Re: degraded permanent mount option

From: Adam Borowski <kilobyte@angband.pl>
To: Btrfs BTRFS <linux-btrfs@vger.kernel.org>
Subject: Re: degraded permanent mount option
Date: Mon, 29 Jan 2018 12:24:56 +0100	[thread overview]
Message-ID: <20180129112456.r7ksq5mwp3ie6gmg@angband.pl> (raw)
In-Reply-To: <20180129085404.GA2500@polanet.pl>

On Mon, Jan 29, 2018 at 09:54:04AM +0100, Tomasz Pala wrote:
> On Sun, Jan 28, 2018 at 17:00:46 -0700, Chris Murphy wrote:
> 
> > systemd can't possibly need to know more information than a person
> > does in the exact same situation in order to do the right thing. No
> > human would wait 10 minutes, let alone literally the heat death of the
> > planet for "all devices have appeared" but systemd will. And it does
> 
> We're already repeating - systemd waits for THE btrfs-compound-device,
> not ALL the block-devices.

Because there is NO compound device.  You can't wait for something that
doesn't exist.  The user wants a filesystem, not some mythical compound
device, and as knowing whether we have enough requires doing most of mount
work, we can as well complete the mount instead of backing off and
reporting, so you can then racily repeat the work.
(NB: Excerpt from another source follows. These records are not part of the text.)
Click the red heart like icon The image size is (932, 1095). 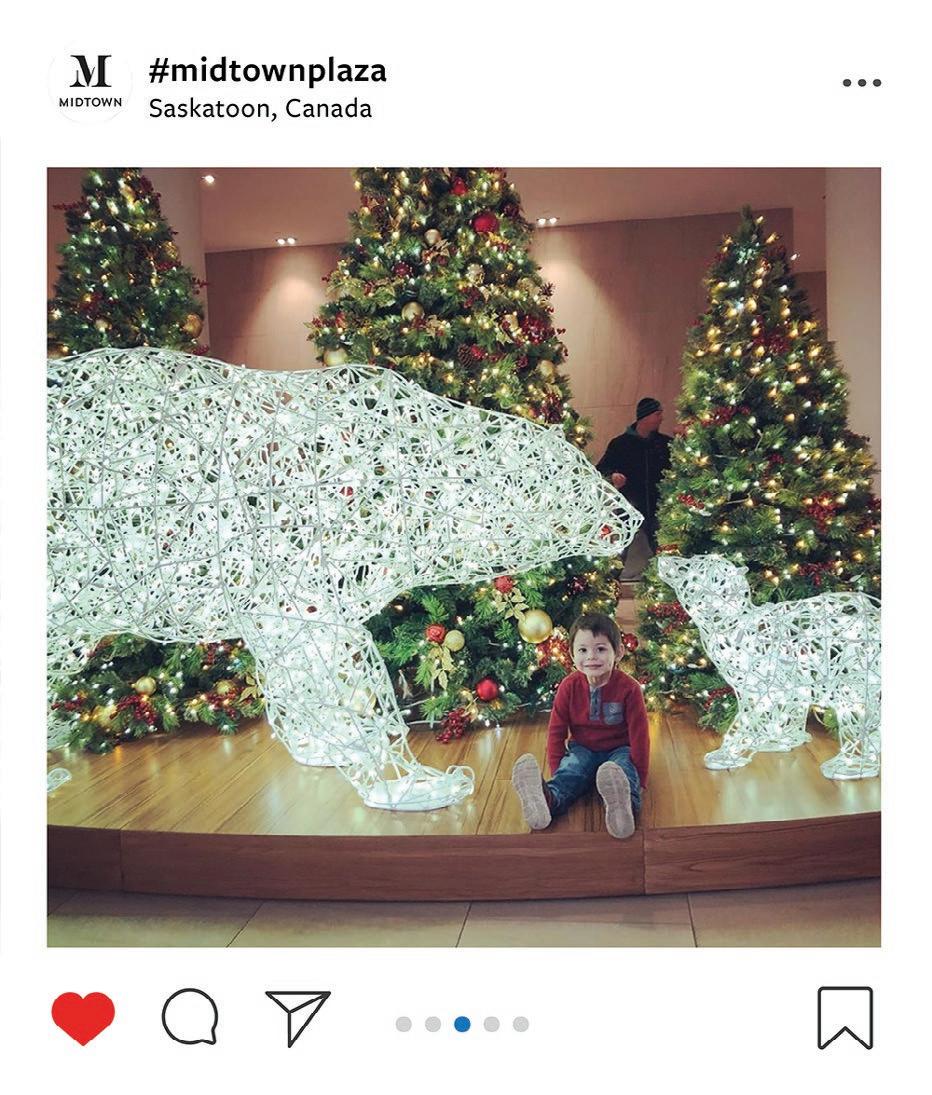(83, 1017)
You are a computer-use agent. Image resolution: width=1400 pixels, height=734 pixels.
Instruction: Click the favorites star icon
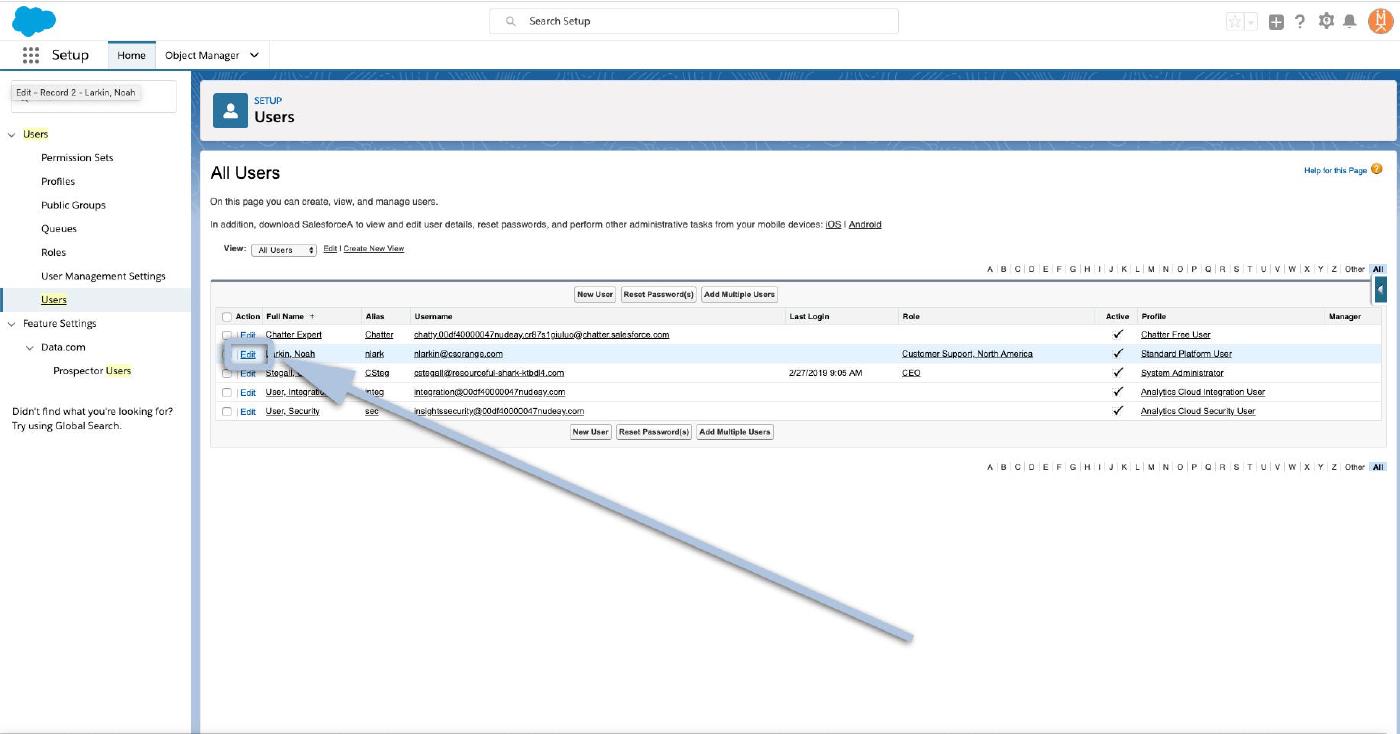(1235, 22)
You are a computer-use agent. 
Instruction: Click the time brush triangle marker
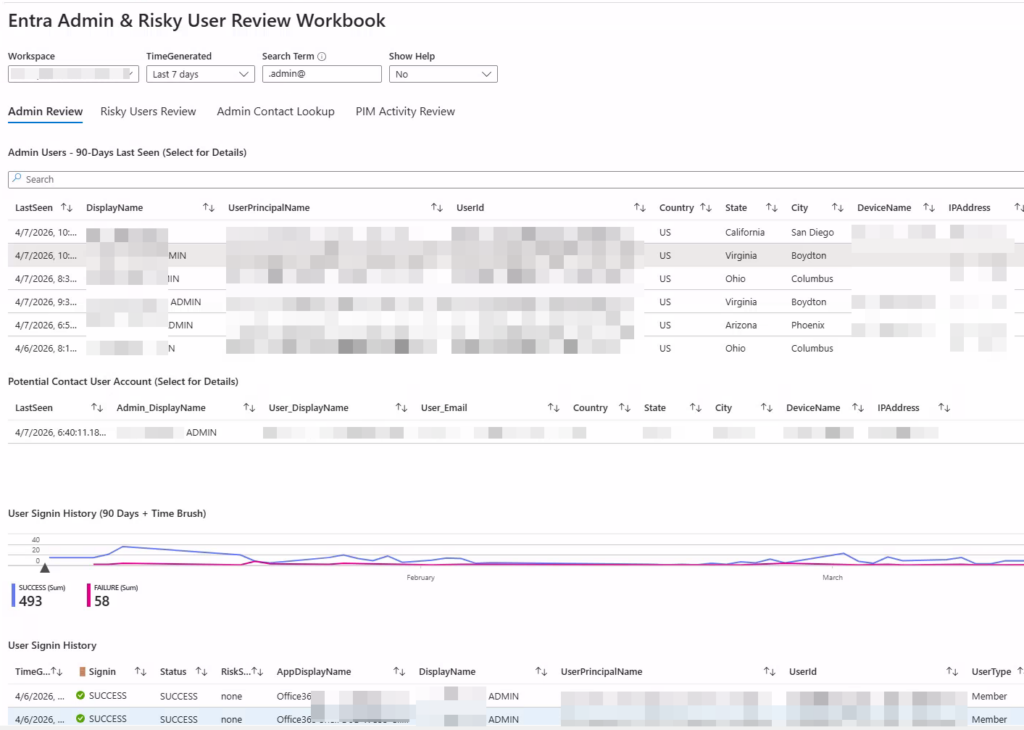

> Just like it 'waits' for someone to plug USB pendrive in.

Plugging an USB pendrive is an event -- there's no user request.  On the
other hand, we already know we want to mount -- the user requested so either
by booting ("please mount everything in fstab") or by an explicit mount
command.

So any event (the user's request) has already happened.  A rc system, of
which systemd is one, knows whether we reached the "want root filesystem" or
"want secondary filesystems" stage.  Once you're there, you can issue the
mount() call and let the kernel do the work.
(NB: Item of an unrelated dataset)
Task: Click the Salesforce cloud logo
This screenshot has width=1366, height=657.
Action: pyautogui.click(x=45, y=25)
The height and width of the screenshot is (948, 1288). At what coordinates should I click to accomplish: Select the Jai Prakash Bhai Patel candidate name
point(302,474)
> It is a btrfs choice to not expose compound device as separate one (like
> every other device manager does)

Btrfs is not a device manager, it's a filesystem.

> it is a btrfs drawback that doesn't provice anything else except for this
> IOCTL with it's logic

How can it provide you with something it doesn't yet have?  If you want the
information, call mount().  And as others in this thread have mentioned,
what, pray tell, would you want to know "would a mount succeed?" for if you
don't want to mount?

> it is a btrfs drawback that there is nothing to push assembling into "OK,
> going degraded" state

The way to do so is to timeout, then retry with -o degraded.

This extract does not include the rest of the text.